What is Azure Batch?

Azure Batch is designed to run parallel computing in the cloud across many nodes that can scale based on the workload being executed. It’s a perfect fit for parallelizing ETL or AI use-cases.

What are low-priority nodes?

Low-priority nodes are VMs which aren’t currently used in the Azure Data Center (i.e. it’s surplus capacity in Azure). When setting up your Azure Batch nodes one can configure to use either dedicated notes and/or low-priority nodes. Low-priority nodes which are offered at up to 80% discount, yet they aren’t guaranteed in availability.

This configuration is done either in the portal when creating a cluster or in the configuration JSON file (when using Azure Batch package in Python or ‘DoParallel’ in R):

  "poolSize": {
    "dedicatedNodes": {
      "min": 0,
      "max": 5
    },
    "lowPriorityNodes": {
      "min": 1,
      "max": 2
    }

Code configuration of low-priority nodes

When to use low priority nodes in Azure Batch

Portal configuration of low-priority nodes
click to enlargeWhen to use low priority nodes in Azure Batch

What are the (dis)advantages ?

The advantage of low-priority nodes is cost reduction. Low-priority come with a discount of up to 80%. The disadvantage of using low-priority nodes is that these nodes might not always be available to be allocated to your application and they might be revoked.
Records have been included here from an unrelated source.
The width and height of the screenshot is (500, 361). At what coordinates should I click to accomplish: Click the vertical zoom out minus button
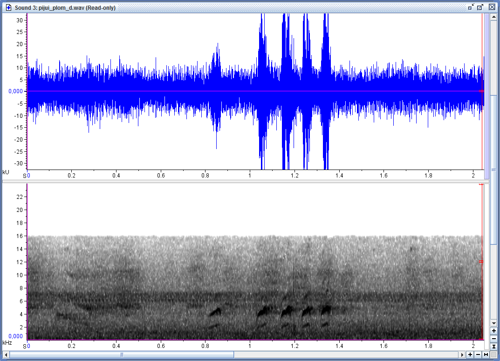tap(493, 339)
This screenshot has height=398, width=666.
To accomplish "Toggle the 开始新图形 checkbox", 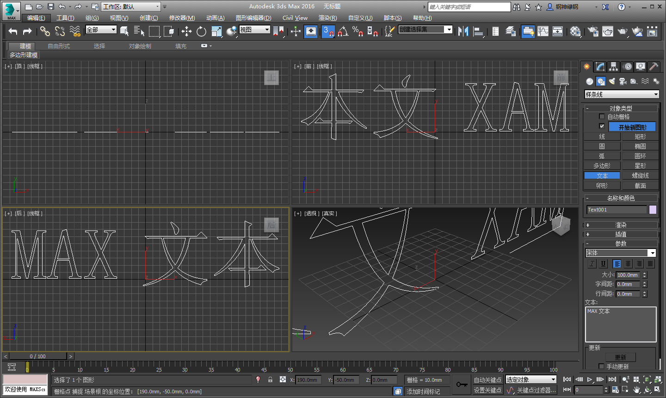I will [602, 126].
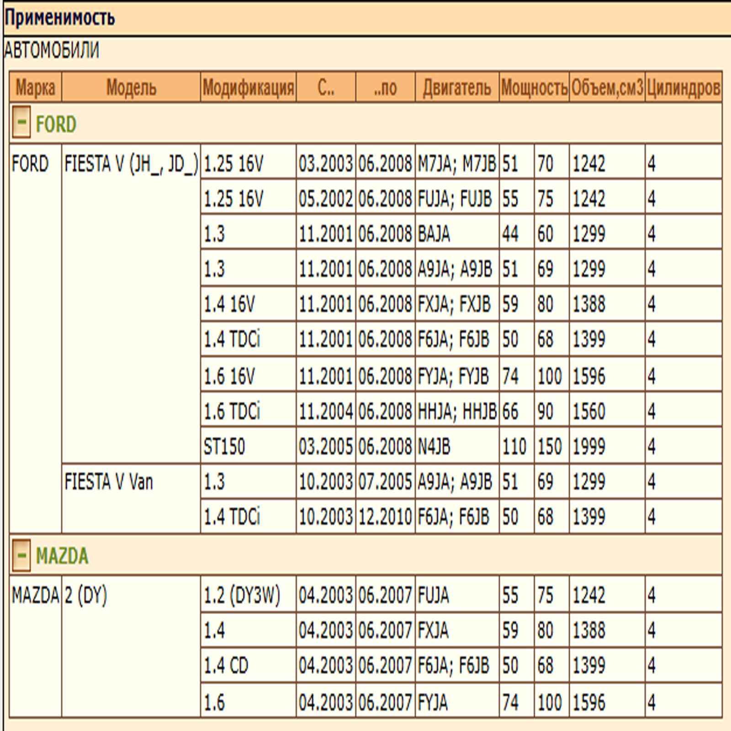731x731 pixels.
Task: Click the Объем,см3 column header
Action: 607,87
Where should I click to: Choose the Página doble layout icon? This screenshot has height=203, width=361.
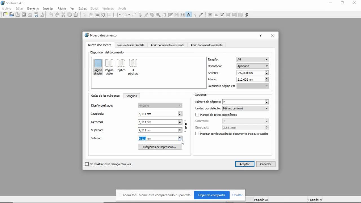tap(109, 67)
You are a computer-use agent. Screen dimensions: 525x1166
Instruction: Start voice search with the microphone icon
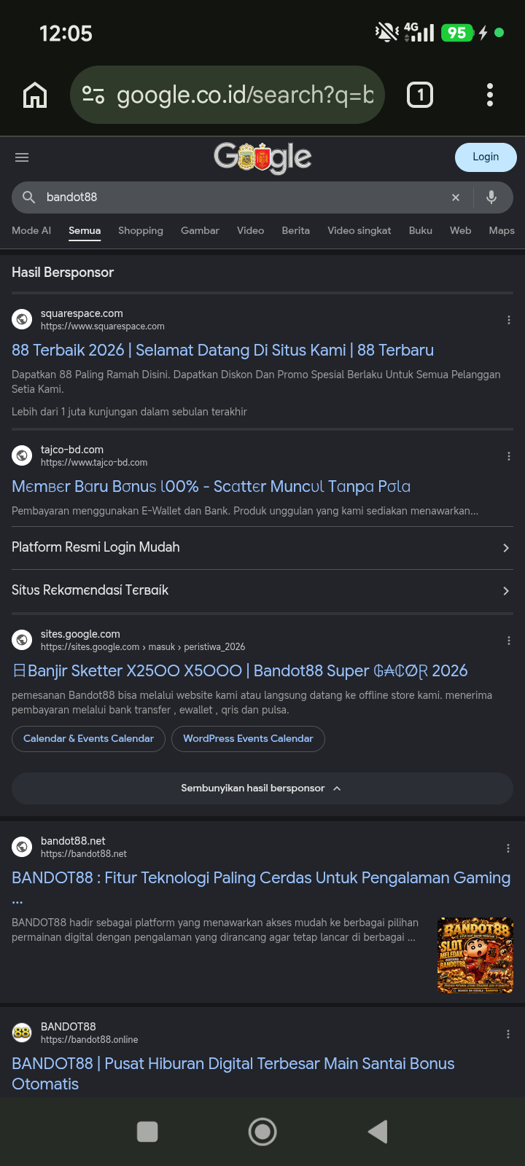[491, 197]
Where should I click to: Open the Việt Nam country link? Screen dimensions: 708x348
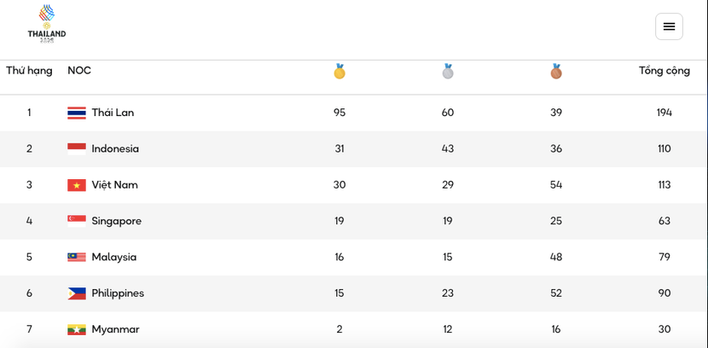coord(114,185)
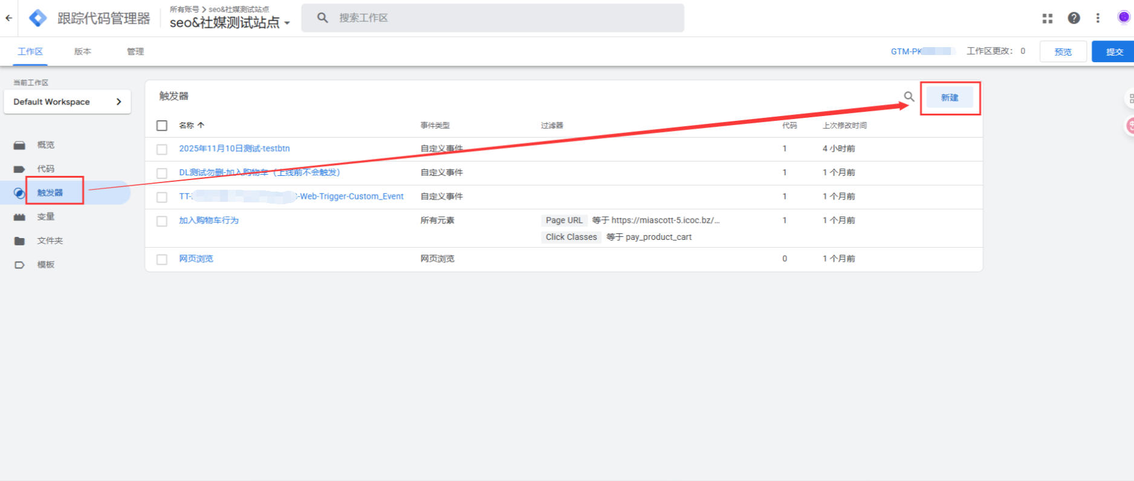Click the 提交 submit button
The image size is (1134, 481).
[x=1114, y=52]
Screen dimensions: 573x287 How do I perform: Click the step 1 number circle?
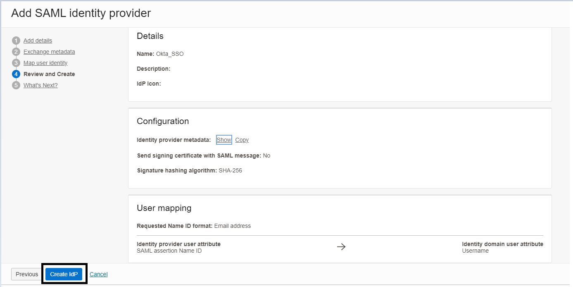pos(16,41)
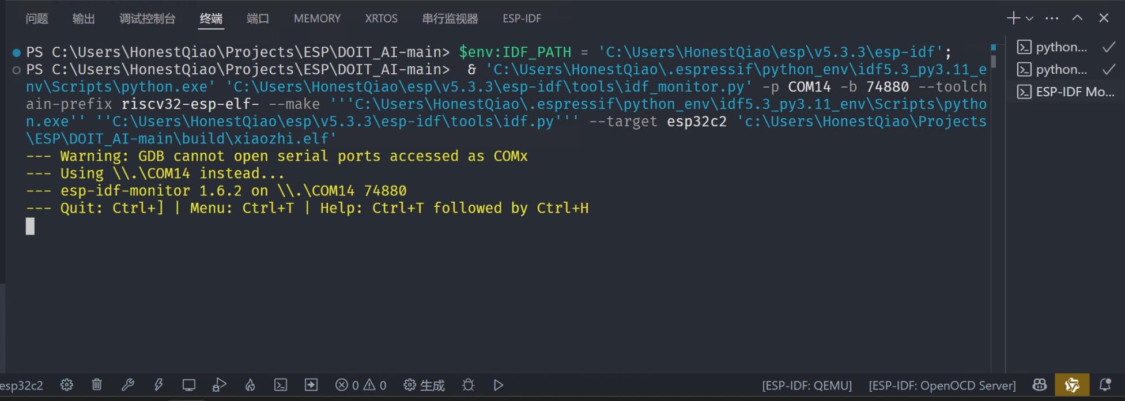Image resolution: width=1125 pixels, height=401 pixels.
Task: Open the monitor device screen icon
Action: (x=189, y=385)
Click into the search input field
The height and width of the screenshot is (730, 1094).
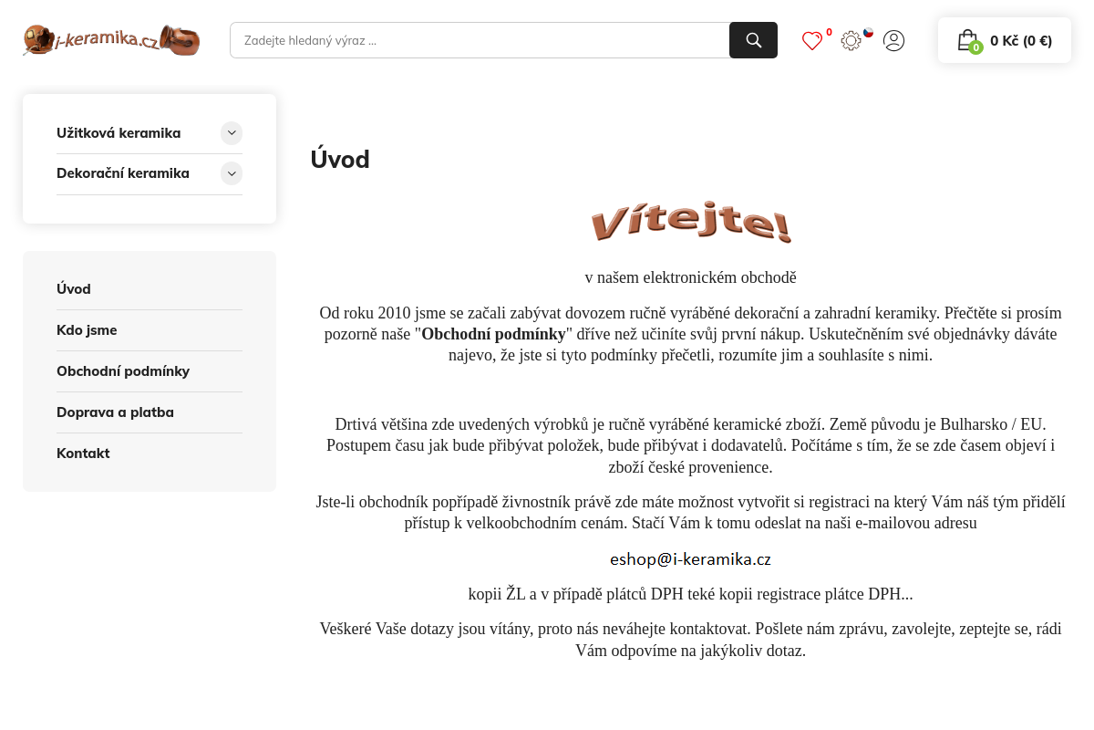point(480,40)
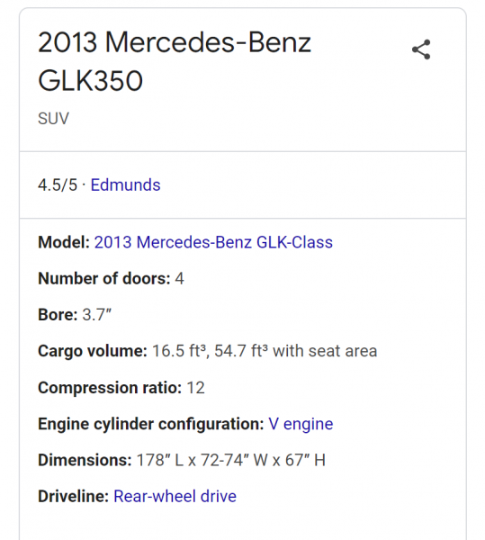Click the Cargo volume label
Screen dimensions: 485x540
click(x=93, y=351)
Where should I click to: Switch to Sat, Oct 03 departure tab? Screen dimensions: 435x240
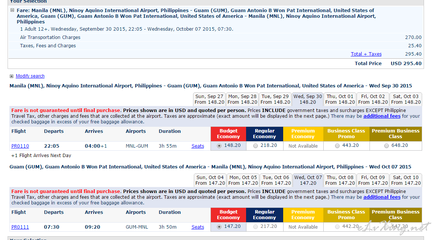(405, 99)
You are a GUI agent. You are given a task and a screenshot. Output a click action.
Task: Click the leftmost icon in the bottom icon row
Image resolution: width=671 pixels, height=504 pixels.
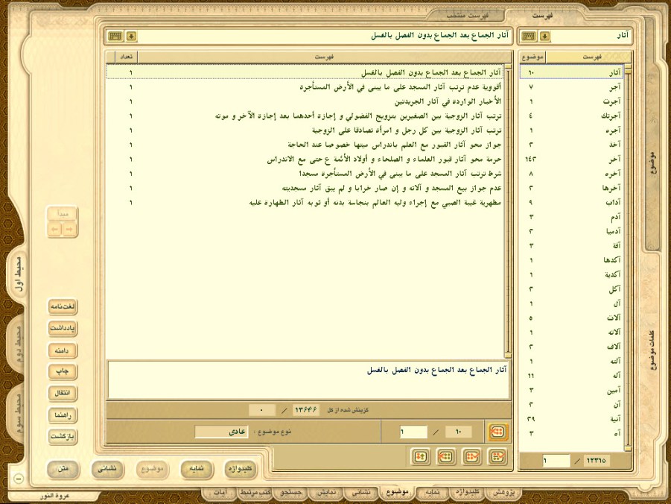click(x=421, y=456)
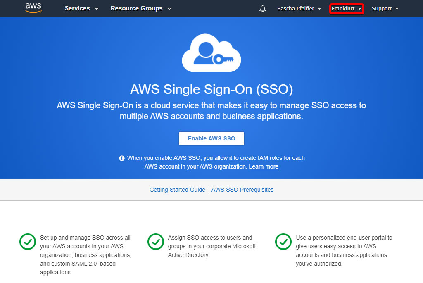This screenshot has width=423, height=283.
Task: Click the checkmark beside end-user portal text
Action: (x=283, y=242)
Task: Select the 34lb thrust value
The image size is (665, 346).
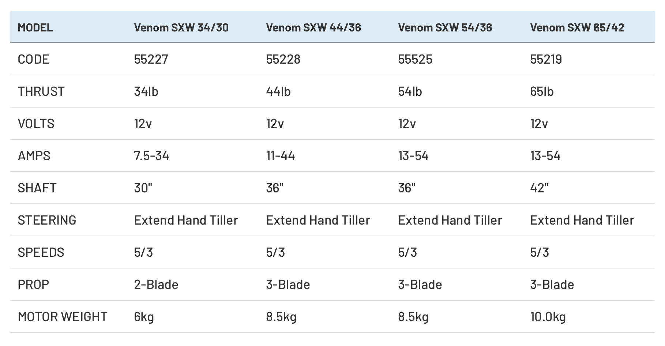Action: coord(146,91)
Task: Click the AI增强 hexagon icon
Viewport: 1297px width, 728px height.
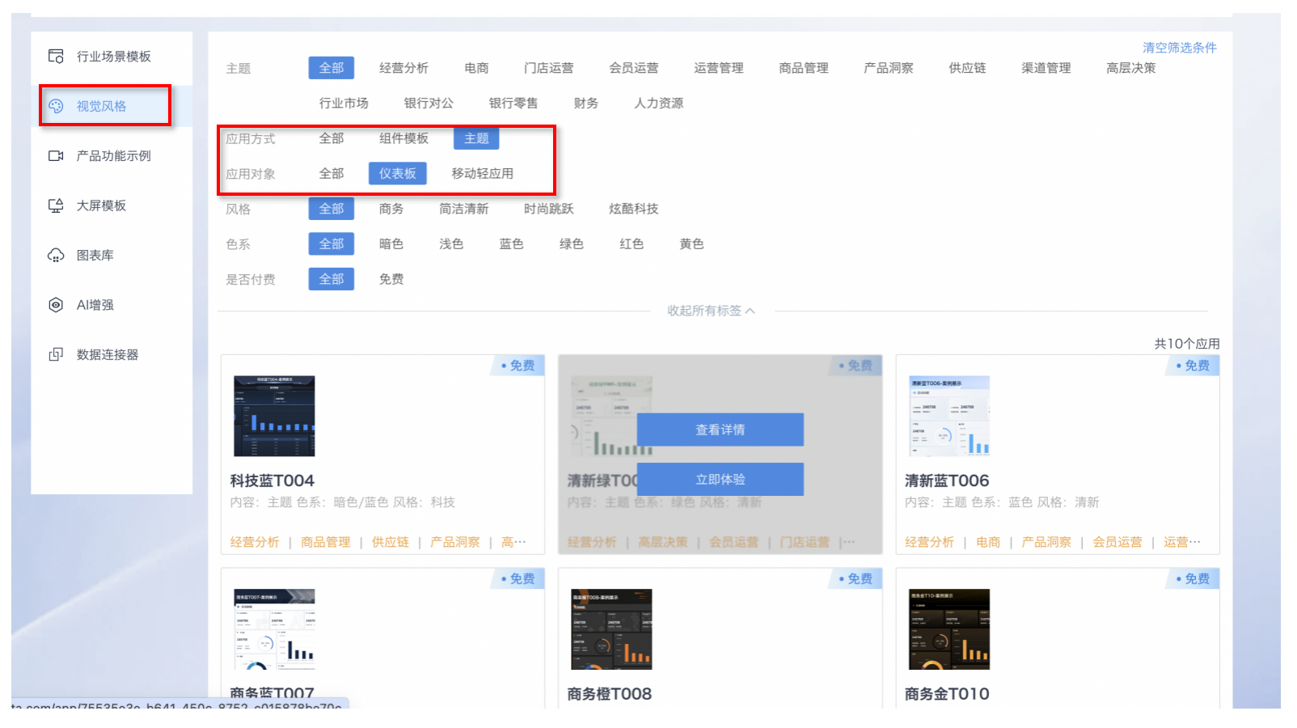Action: [56, 305]
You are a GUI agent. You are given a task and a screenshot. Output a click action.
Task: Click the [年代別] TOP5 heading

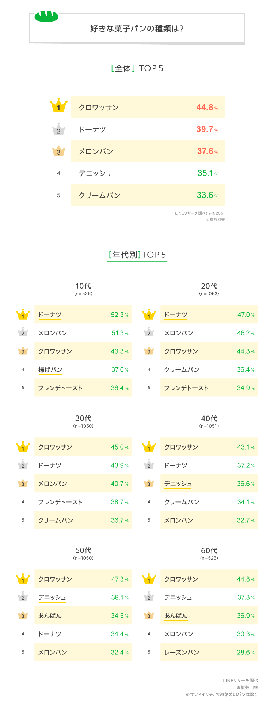[137, 255]
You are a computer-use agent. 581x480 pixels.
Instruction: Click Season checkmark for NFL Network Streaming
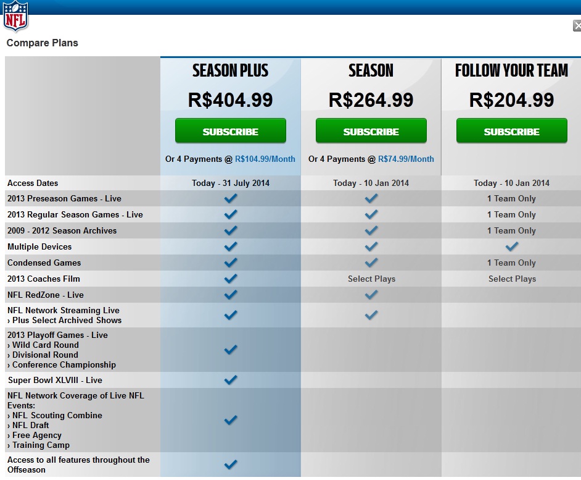coord(371,315)
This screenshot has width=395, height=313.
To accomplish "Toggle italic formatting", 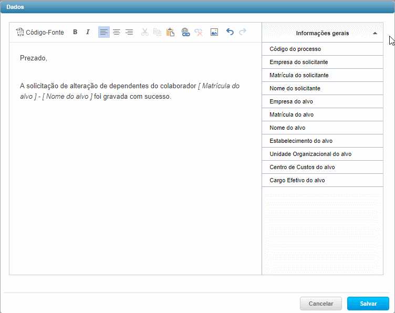I will click(88, 32).
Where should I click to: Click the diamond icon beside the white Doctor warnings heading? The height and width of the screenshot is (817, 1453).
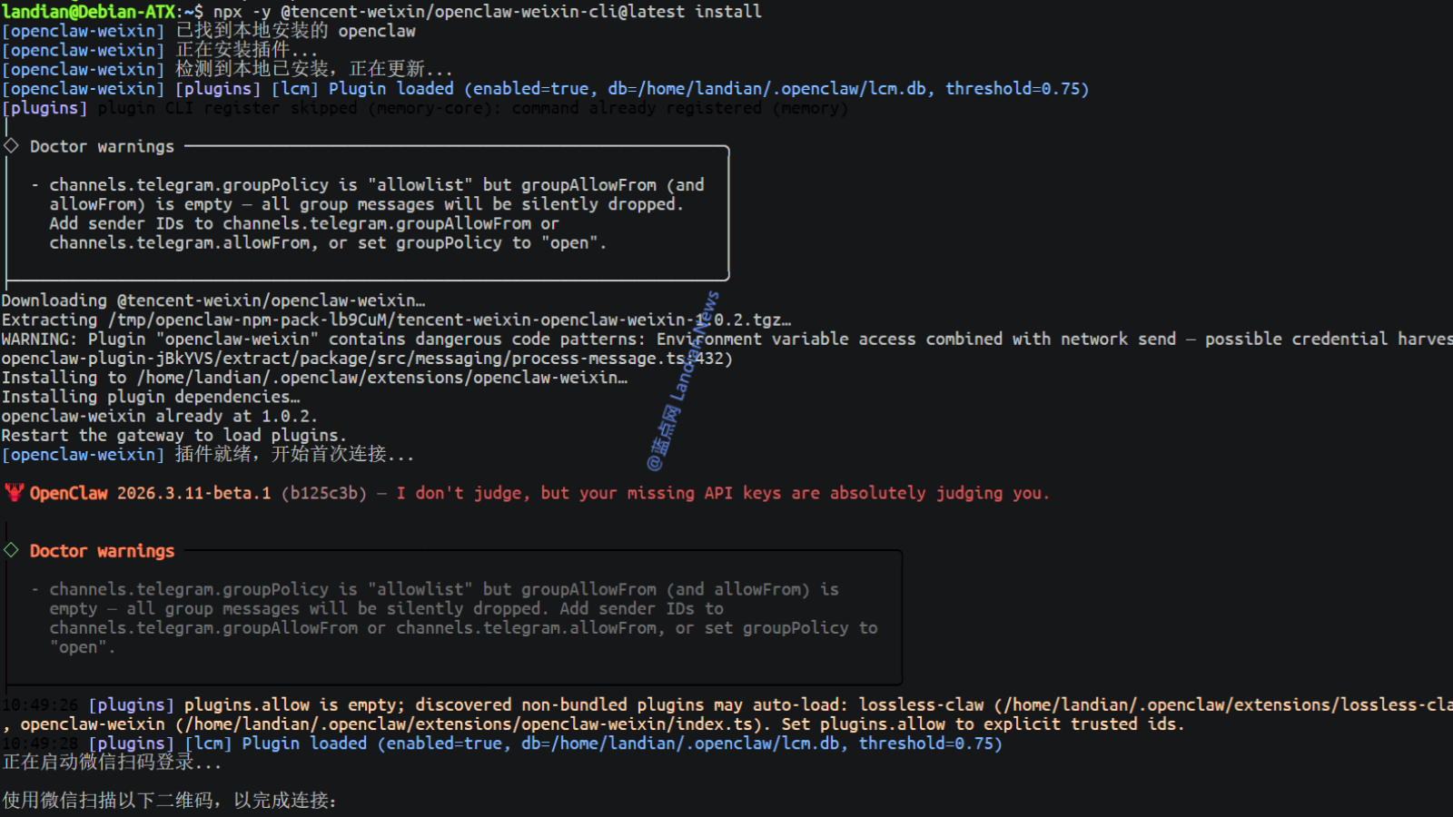click(11, 146)
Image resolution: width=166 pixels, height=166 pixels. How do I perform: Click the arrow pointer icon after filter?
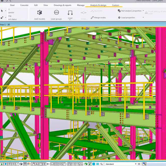(144, 164)
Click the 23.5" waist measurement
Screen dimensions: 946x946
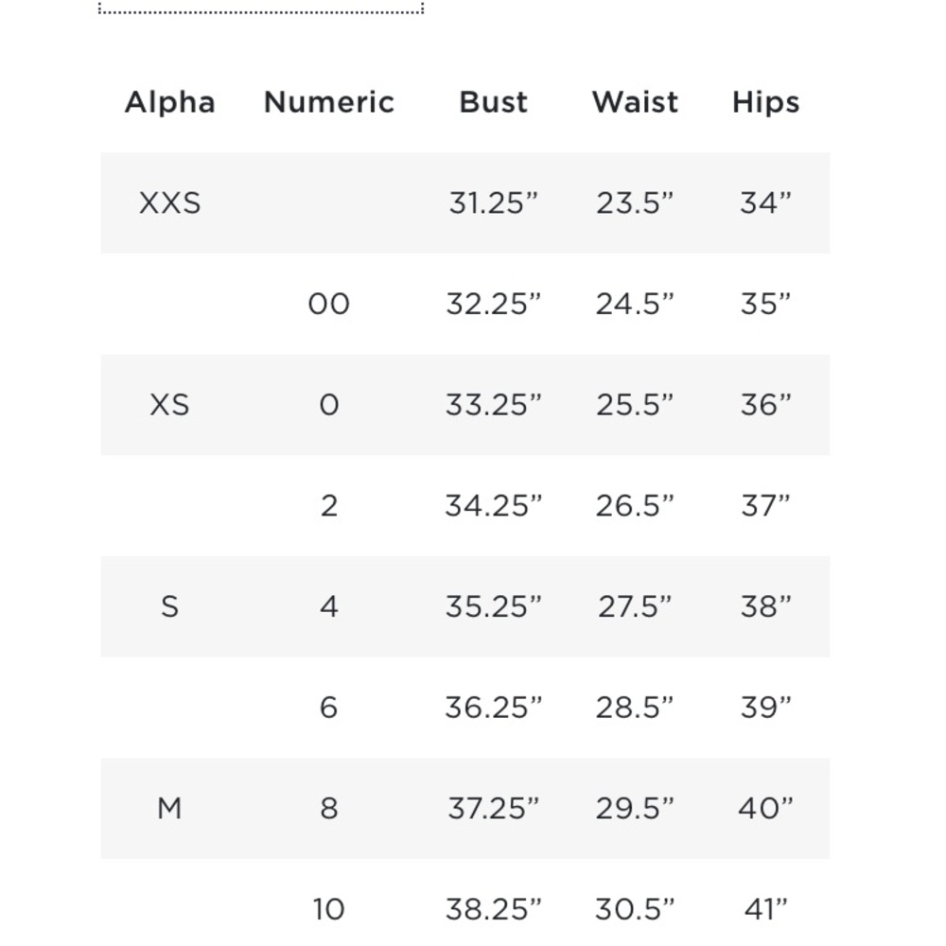click(x=635, y=202)
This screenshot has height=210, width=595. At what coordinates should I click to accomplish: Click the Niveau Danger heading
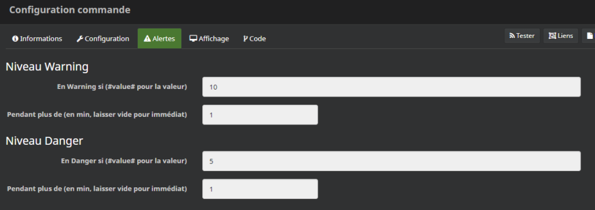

If the nodes are not available at the time when your application has to run, your application will only truly start as soon as resources are available. Similarly, if you have a mixed cluster of dedicated and low-priority nodes, your pool might start with only dedicated nodes and thus not have the ability to run at full scale. This can impact the time completion of your jobs.

When to use them?

Suitable to use low-priority nodes

  • When your job completion time is more flexible
  • When you have flexible long-running jobs that have built in mechanism to save the progress as they are executed
  • When you use low-priority nodes as additional support to dedicated nodes

Not suitable to use low-priority nodes:

  • When your use-case demands fixed completion time of the batch jobs
  • When you have long-running jobs distributed on many VMs

Conclusion

Low priority nodes can be leveraged to boost performance at a low cost when job completion time is flexible and periodic interruptions do not have a drastic effect on the final result of the job. If low-priority nodes are used just as a support to already dedicated nodes one limits the risk that certain jobs don’t run at all because of unavailability.

We recommend users to combine low-priority and dedicated nodes in a batch pool. A user can then benefit from the low-cost of the low-priority nodes yet still be under control of jobs running in due time.